Records pointing to text and elements:
________________________
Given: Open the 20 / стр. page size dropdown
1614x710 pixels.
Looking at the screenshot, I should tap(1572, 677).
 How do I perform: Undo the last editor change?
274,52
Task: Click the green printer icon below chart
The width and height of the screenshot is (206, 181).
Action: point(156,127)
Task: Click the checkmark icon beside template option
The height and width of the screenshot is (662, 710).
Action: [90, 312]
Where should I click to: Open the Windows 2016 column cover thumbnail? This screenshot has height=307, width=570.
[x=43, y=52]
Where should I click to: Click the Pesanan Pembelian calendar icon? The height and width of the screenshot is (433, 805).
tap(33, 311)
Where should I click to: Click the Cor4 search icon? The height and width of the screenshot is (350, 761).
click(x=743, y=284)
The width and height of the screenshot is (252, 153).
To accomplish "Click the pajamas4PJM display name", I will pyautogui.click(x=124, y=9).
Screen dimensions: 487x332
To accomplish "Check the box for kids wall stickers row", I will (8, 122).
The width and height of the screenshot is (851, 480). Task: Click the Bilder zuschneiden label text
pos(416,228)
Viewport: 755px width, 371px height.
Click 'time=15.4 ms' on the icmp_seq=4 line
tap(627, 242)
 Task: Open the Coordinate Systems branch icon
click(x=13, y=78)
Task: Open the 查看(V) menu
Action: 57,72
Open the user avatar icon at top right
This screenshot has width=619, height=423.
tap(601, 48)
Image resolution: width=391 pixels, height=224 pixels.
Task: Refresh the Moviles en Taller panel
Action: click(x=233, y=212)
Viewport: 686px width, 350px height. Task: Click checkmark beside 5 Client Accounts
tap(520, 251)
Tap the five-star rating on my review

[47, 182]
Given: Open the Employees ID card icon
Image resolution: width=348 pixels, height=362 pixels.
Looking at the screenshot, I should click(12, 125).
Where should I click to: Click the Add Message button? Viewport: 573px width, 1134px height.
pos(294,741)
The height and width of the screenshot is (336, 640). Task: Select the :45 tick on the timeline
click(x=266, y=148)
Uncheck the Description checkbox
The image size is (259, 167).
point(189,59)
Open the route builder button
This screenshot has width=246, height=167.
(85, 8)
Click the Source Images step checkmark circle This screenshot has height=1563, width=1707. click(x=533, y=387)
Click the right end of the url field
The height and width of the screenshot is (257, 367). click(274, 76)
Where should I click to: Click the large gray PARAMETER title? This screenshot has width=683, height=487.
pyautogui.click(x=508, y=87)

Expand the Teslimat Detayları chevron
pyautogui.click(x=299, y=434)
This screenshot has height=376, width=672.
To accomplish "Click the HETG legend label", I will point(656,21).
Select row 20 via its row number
________________________
__Directions__
Copy out all of the records above word for word, keeping every line as it stands.

__Result__
Given: Open the 20 / стр. page size dropdown
1614x710 pixels.
Looking at the screenshot, I should tap(1572, 677).
 How do I perform: Undo the last editor change?
274,52
Task: Click the green printer icon below chart
The width and height of the screenshot is (206, 181).
Action: point(156,127)
Task: Click the checkmark icon beside template option
The height and width of the screenshot is (662, 710).
Action: [90, 312]
Where should I click to: Open the Windows 2016 column cover thumbnail? This screenshot has height=307, width=570.
[x=43, y=52]
Where should I click to: Click the Pesanan Pembelian calendar icon? The height and width of the screenshot is (433, 805).
tap(33, 311)
Where should I click to: Click the Cor4 search icon? The height and width of the screenshot is (350, 761).
click(x=743, y=284)
The width and height of the screenshot is (252, 153).
To accomplish "Click the pajamas4PJM display name", I will pyautogui.click(x=124, y=9).
Screen dimensions: 487x332
To accomplish "Check the box for kids wall stickers row", I will (8, 122).
The width and height of the screenshot is (851, 480). Task: Click the Bilder zuschneiden label text
pos(416,228)
Viewport: 755px width, 371px height.
Click 'time=15.4 ms' on the icmp_seq=4 line
tap(627, 242)
 Task: Open the Coordinate Systems branch icon
click(x=13, y=78)
Task: Open the 查看(V) menu
Action: 57,72
Open the user avatar icon at top right
This screenshot has width=619, height=423.
tap(601, 48)
Image resolution: width=391 pixels, height=224 pixels.
Task: Refresh the Moviles en Taller panel
Action: click(x=233, y=212)
Viewport: 686px width, 350px height. Task: Click checkmark beside 5 Client Accounts
tap(520, 251)
Tap the five-star rating on my review

[47, 182]
Given: Open the Employees ID card icon
Image resolution: width=348 pixels, height=362 pixels.
Looking at the screenshot, I should click(12, 125).
Where should I click to: Click the Add Message button? Viewport: 573px width, 1134px height.
pos(294,741)
The height and width of the screenshot is (336, 640). Task: Select the :45 tick on the timeline
click(x=266, y=148)
Uncheck the Description checkbox
The image size is (259, 167).
point(189,59)
Open the route builder button
This screenshot has width=246, height=167.
(85, 8)
Click the Source Images step checkmark circle This screenshot has height=1563, width=1707. click(x=533, y=387)
Click the right end of the url field
The height and width of the screenshot is (257, 367). click(274, 76)
Where should I click to: Click the large gray PARAMETER title? This screenshot has width=683, height=487.
pyautogui.click(x=508, y=87)

Expand the Teslimat Detayları chevron
pyautogui.click(x=299, y=434)
This screenshot has height=376, width=672.
To accomplish "Click the HETG legend label", I will point(656,21).
Select row 20 via its row number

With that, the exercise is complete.